According to the National Family Health Survey-5 (2020-21) released today, child nutrition indicators have slightly improved in rural India, but anaemia continues to be a concern. In Rajasthan, stunting has decreased from 40.8% in NFHS-4 to 32.6% in NFHS-5. However, 72.4% of rural kids are anaemic.
Children eating mid-day meal. Photo: poshan.ifpri.info
Rural India’s much awaited report card on its healthcare sector is out. The National Family Health Survey-5 (2020-21) of the Union ministry of health and family welfare shows a slight improvement in nutrition indicators of under-5 children — stunting, wasting and underweight category kids have reduced.
However, there has been an increase in anaemia among under-5 children in rural India. A child who has anaemia does not have enough red blood cells or haemoglobin.

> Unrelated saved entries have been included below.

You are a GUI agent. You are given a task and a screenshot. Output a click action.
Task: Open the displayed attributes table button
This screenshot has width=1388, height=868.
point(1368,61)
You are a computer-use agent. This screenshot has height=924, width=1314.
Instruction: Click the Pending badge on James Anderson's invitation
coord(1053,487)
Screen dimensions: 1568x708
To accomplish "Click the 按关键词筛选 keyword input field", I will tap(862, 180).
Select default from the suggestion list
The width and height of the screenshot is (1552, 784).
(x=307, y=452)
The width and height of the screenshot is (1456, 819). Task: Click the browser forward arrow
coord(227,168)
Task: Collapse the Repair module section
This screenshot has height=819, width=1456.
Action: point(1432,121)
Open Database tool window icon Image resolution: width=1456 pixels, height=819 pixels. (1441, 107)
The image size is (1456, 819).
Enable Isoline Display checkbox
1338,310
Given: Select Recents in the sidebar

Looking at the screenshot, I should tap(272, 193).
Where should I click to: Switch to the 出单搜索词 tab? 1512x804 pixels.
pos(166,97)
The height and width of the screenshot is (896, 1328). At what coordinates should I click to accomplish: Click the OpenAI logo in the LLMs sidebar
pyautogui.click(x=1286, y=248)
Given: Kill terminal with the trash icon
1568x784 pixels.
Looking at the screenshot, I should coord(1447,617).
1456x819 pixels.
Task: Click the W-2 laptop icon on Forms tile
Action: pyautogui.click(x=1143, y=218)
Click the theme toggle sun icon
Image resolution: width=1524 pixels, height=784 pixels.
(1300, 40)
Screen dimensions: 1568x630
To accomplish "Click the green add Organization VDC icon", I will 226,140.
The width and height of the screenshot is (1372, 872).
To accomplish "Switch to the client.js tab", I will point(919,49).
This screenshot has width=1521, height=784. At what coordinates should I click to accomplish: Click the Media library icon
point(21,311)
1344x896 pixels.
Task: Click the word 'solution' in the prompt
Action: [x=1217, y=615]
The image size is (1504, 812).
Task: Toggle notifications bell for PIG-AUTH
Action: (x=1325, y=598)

Haemoglobin is a type of protein that allows red blood cells to carry oxygen to other cells in the body.
In rural India, 68.3 per cent of children in the age group of 6-59 months were found to be anaemic in 2020-21. This is an increase of 15 per cent in the past five years. During 2015-16 when the previous NFHS-4 was conducted, 59.5 per cent of children were found to be anaemic.
The Phase II data of NFHS-5 for India, and 14 states and Union Territories was released today on November 24, by Vinod Kumar Paul, member (Health), NITI Aayog and Rajesh Bhushan, secretary, Union Ministry of Health and Family Welfare.
The statewise data shows 72.7 per cent under-5 kids in rural Madhya Pradesh are anaemic. This is followed by Rajasthan (72.4 per cent), Haryana (71.5 per cent), Punjab (71.1 per cent), and Jharkhand (67.9 per cent).
As per Phase I data of NFHS5, 81.2 per cent, 73.5 per cent, 72.8 per cent of children between 6-59 months in Gujarat, Jammu & Kashmir, Telangana are anaemic.
As per the Phase II data of NFHS5, 81.7 per cent of rural children in NCT Delhi and 76.8 per cent in Dadra & Nagar Haveli and Daman & Diu were found to be anaemic in 2020-21.
In Chhattisgarh, anaemia for rural children between 6-59 months has increased from 41.2 per cent in NFHS-4 to 66.2 per cent in NFHS-5. This is an increase of 60 per cent in under-5 rural children between 2015-16 and 2020-21 in the state. In Tamil Nadu, anaemia has increased from 52.5 per cent in NFHS-4 to 60.4 per cent in NFHS-5.
Similarly, for Odisha, it has increased from 45.7 per cent to 65.6 per cent in the same time period. This is a 44 per cent increase in anaemia levels in the rural kids of the state.
Child nutrition indicators show a slight improvement in rural India. At national level, stunting (height-for-age) has declined from 41.2 per cent to 37.3 per cent, wasting from 21.5 per cent to 19.5 per cent, and underweight from 38.3 per cent to 33.8 per cent in rural India.
In the phase-II report, all 14 states and UTs have shown an improvement in child nutrition indicators. “… but the change is not significant as drastic changes in respect of these indicators are unlikely in a short span period,” read the press statement issued by the health ministry dated November 24.
Stunting, which is defined as low height-for-age, has decreased for most of the states. For Rajasthan, stunting has decreased from 40.8 per cent in NFHS-4 to 32.6 per cent in NFHS-5. Similarly, for Uttar Pradesh, stunting in under-5 kids has decreased from 48.5 per cent to 41.3 per cent in the same time period.
“This slight improvement is not at all an indication of improvement. If we are ensuring food security and livelihood along with safe water and environment then all indicators should improve,” Amulya Nidhi, member, Jan Swasthya Abhiyan, Madhya Pradesh told Gaon Connection.
“The health indicators should be seen in totality. The definition of health itself says physical, mental and social well being and absence of any disease. The indicator of anaemia, malnutrition, non communicative disease, tuberculosis, malaria, diarrhoea like diseases still exist in many parts of our country,” the public health activist added.
Meanwhile, the latest data on NFHS-5 shows Jharkhand has 42.3 per cent of under-5 rural children who are stunted. This is followed by Uttar Pradesh (41.3 per cent), Madhya Pradesh (37.3 per cent), Chhattisgarh (35.7 per cent), Rajasthan (32.6 per cent).
Gaon Connection has focused on ten states — Uttar Pradesh, Madhya Pradesh, Rajasthan, Punjab, Haryana, Chhattisgarh, Odisha, Jharkhand, Arunachal Pradesh, Tamil Nadu — and studied their malnutrition and anaemia indicators both as per the NFHS-4 and NFHS-5.